Retype, without changes, every line from the line that contains "Over ons (52, 2018)" through the final line of the records. Exclude pictures.

Entries taken from a collection
======

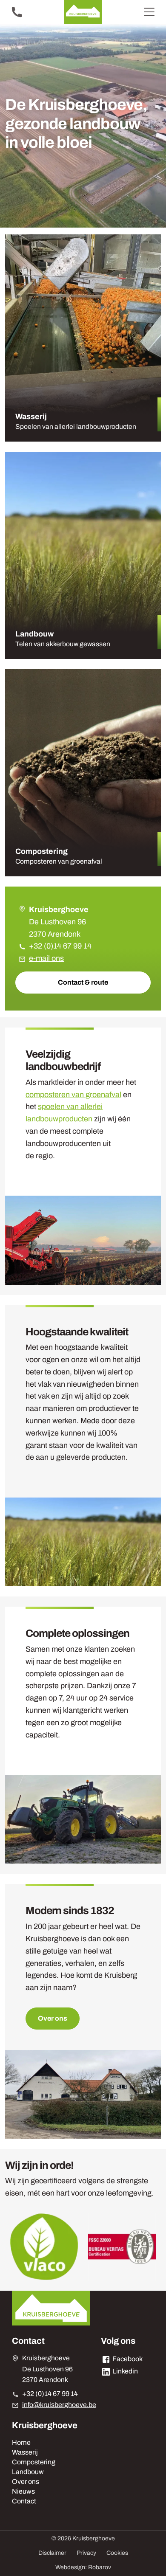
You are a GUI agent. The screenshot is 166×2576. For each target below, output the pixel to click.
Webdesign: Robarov (83, 2567)
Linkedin (124, 2371)
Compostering (33, 2462)
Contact (24, 2501)
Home (21, 2442)
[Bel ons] (17, 12)
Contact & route (83, 982)
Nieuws (23, 2491)
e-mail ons (46, 958)
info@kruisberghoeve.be (59, 2404)
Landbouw (28, 2471)
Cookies (117, 2553)
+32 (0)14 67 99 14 (60, 946)
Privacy (86, 2553)
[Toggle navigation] (149, 12)
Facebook (127, 2358)
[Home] (83, 12)
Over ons (52, 2018)
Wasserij (25, 2452)
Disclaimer (52, 2553)
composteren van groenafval (73, 1094)
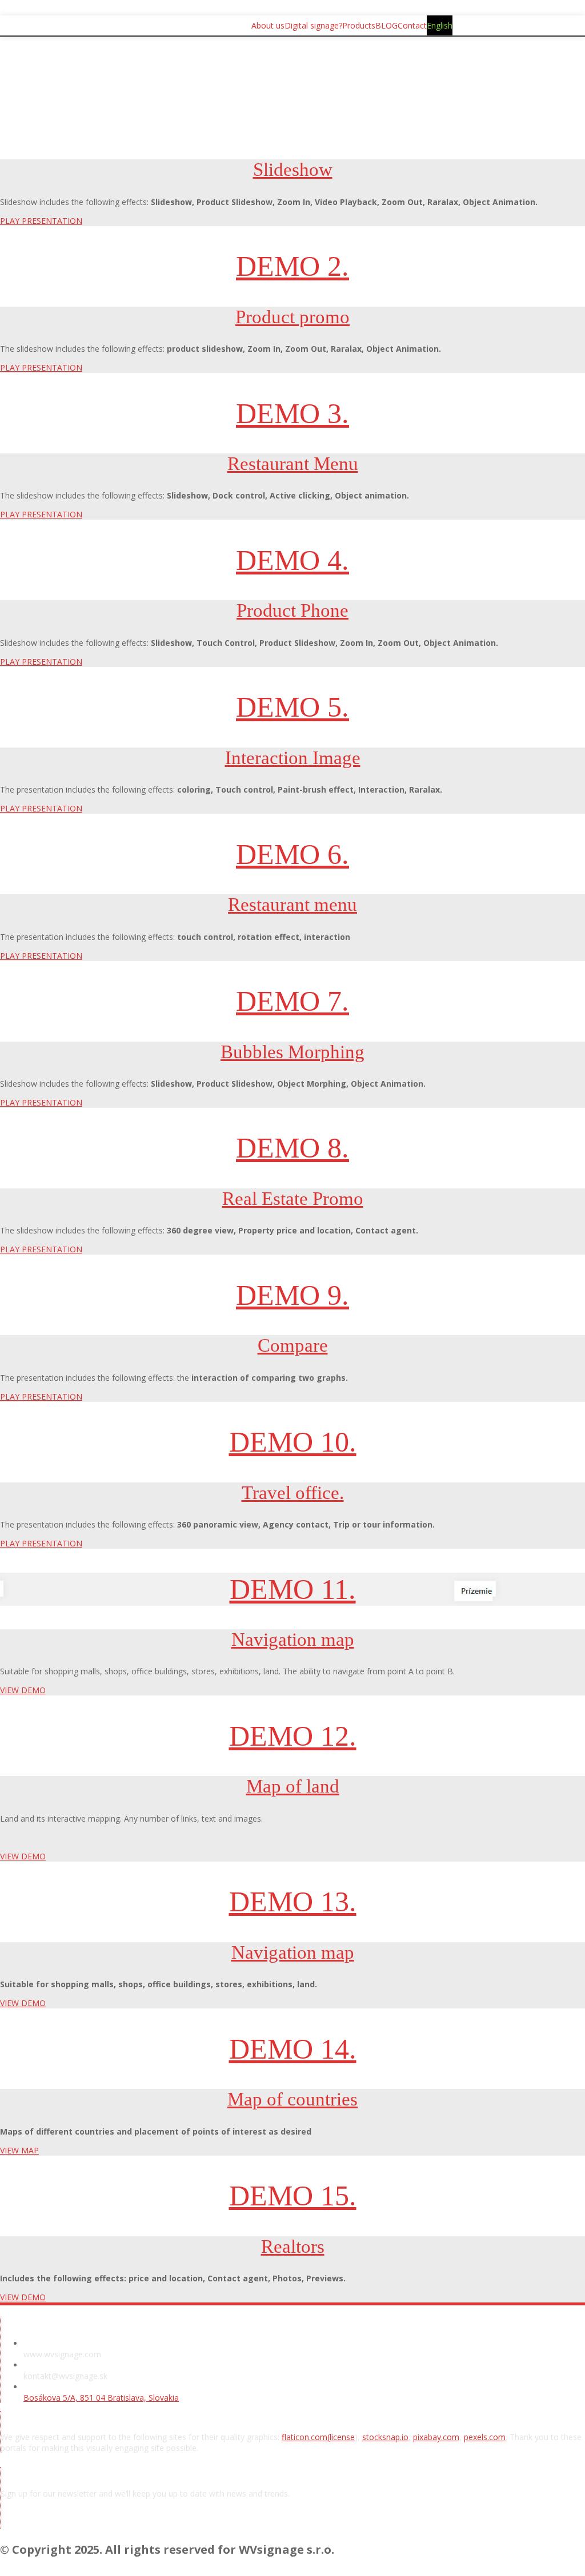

======

RESPONSE TO THIS TASK ::
Over ons (52, 2018)
Wasserij (25, 2452)
Disclaimer (52, 2553)
composteren van groenafval (73, 1094)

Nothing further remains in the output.